**** Reading text ****
Bug 25552 (H5F-PatternAttr)

Summary: Support for HTML5 Forms "pattern" attribute
Product: WebKit Reporter: Michelangelo De Simone <michelangelo>
Component: FormsAssignee: Michelangelo De Simone <michelangelo>
Status: RESOLVED FIXED    
Severity: Enhancement CC: darin, mike, pkasting, tkent
Priority: P2    
Version: 528+ (Nightly build)   
Hardware: All   
OS: All   
URL: http://www.whatwg.org/specs/web-apps/current-work/multipage/forms.html#attr-input-pattern
Bug Depends on: 19562    
Bug Blocks: 19264    
Attachments:
Description Flags
Proposed patch
darin: review-
Proposed patch, rev. 2
darin: review+
Proposed patch, rev. 2b
darin: review+
Proposed Patch, rev. 2c darin: review+

Description Michelangelo De Simone 2009-05-04 13:27:51 PDT
WebKit should support this attribute as per WHATWG specs.
Comment 1 Michelangelo De Simone 2009-07-20 16:29:14 PDT
Created attachment 33122 [details]
Proposed patch
Comment 2 Peter Kasting 2009-07-20 16:40:27 PDT
(In reply to comment #1)
> Created an attachment (id=33122) [details]
> Proposed patch

As mentioned on IRC, before this lands you should probably add tests that set patterns with mismatched ()s (e.g. "...) ... (..." and trailing \s, in order to demonstrate that the implementation doesn't actually prepend "^(?:" and append "$)" as mentioned on the spec.
**** Provided records ****
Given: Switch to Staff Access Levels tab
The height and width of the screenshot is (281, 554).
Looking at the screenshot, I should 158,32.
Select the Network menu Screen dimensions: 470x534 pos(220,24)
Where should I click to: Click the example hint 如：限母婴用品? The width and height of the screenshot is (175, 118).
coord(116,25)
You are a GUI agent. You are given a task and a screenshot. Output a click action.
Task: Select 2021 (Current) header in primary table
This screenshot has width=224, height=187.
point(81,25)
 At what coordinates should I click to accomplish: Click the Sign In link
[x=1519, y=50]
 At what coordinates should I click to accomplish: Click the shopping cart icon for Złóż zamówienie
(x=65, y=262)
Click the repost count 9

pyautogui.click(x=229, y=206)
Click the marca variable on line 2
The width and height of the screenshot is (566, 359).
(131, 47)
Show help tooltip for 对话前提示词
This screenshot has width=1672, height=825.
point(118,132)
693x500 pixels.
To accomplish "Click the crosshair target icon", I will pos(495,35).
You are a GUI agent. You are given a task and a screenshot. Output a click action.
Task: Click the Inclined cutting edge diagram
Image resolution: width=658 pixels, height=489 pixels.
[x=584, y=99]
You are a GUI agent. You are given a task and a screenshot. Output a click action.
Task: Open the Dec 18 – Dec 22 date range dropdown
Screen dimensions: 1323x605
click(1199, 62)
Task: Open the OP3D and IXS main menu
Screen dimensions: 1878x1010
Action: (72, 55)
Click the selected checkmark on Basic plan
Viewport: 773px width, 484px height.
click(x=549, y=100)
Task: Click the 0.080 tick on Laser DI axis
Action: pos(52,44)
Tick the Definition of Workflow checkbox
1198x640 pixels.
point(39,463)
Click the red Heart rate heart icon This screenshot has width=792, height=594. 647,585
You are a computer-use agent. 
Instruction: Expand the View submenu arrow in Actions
****
# Task list
a) Print the passage of the bug report from "Summary: Support for" up to and including "528+ (Nightly build)".
b) In the bug report, which attribute should WebKit support?
c) Pick up the bug report after its last sentence and continue it.

# The replies
a)
Summary: Support for HTML5 Forms "pattern" attribute
Product: WebKit Reporter: Michelangelo De Simone <michelangelo>
Component: FormsAssignee: Michelangelo De Simone <michelangelo>
Status: RESOLVED FIXED    
Severity: Enhancement CC: darin, mike, pkasting, tkent
Priority: P2    
Version: 528+ (Nightly build)

b) The HTML5 Forms "pattern" attribute.

c)
Comment 3 Darin Adler 2009-07-20 16:55:24 PDT
Comment on attachment 33122 [details]
Proposed patch

> +            RegularExpression patternRegExp(pattern(), TextCaseSensitive);
> +            return patternRegExp.match(value()) != 0;

If you are trying to determine if the regular expression matches the entire string you need to do more work. You need to create a test where there is a regular expression that matches the beginning of a string but there are extra characters in the value. I believe that test would fail.

This code also recompiles the regular expression pattern every time you do the match. I suppose that's intentional. If you remove pattern() as I request below, then you'll instead do getAttribute(patternAttr) and put it into a local variable of type const AtomicString& at the top of the function.

> +String HTMLInputElement::pattern() const
> +{
> +    return getAttribute(patternAttr);
> +}

For new code, we try to avoid having this kind of function. Instead we put [Reflect] in the .idl file and let the function be automatically generated. If you were going to write it by hand there are some issues about using String vs. AtomicString.

> +void HTMLInputElement::setPattern(const String& p)
> +{
> +    if (p.isEmpty()) {
> +        int exccode;
> +        removeAttribute(patternAttr, exccode);
> +    } else
> +        setAttribute(patternAttr, p);
> +}

Are you sure this does the right thing for the empty string? I recommend just using [Reflect] in the .idl file and not writing custom code for this. I think it's unlikely this has a rule different from all other attributes.

I'd like to see some tests about how this works with all the special characters for regular expressions, especially ones like "$" and "^".

review- mainly because of the "matches the entire string" issue.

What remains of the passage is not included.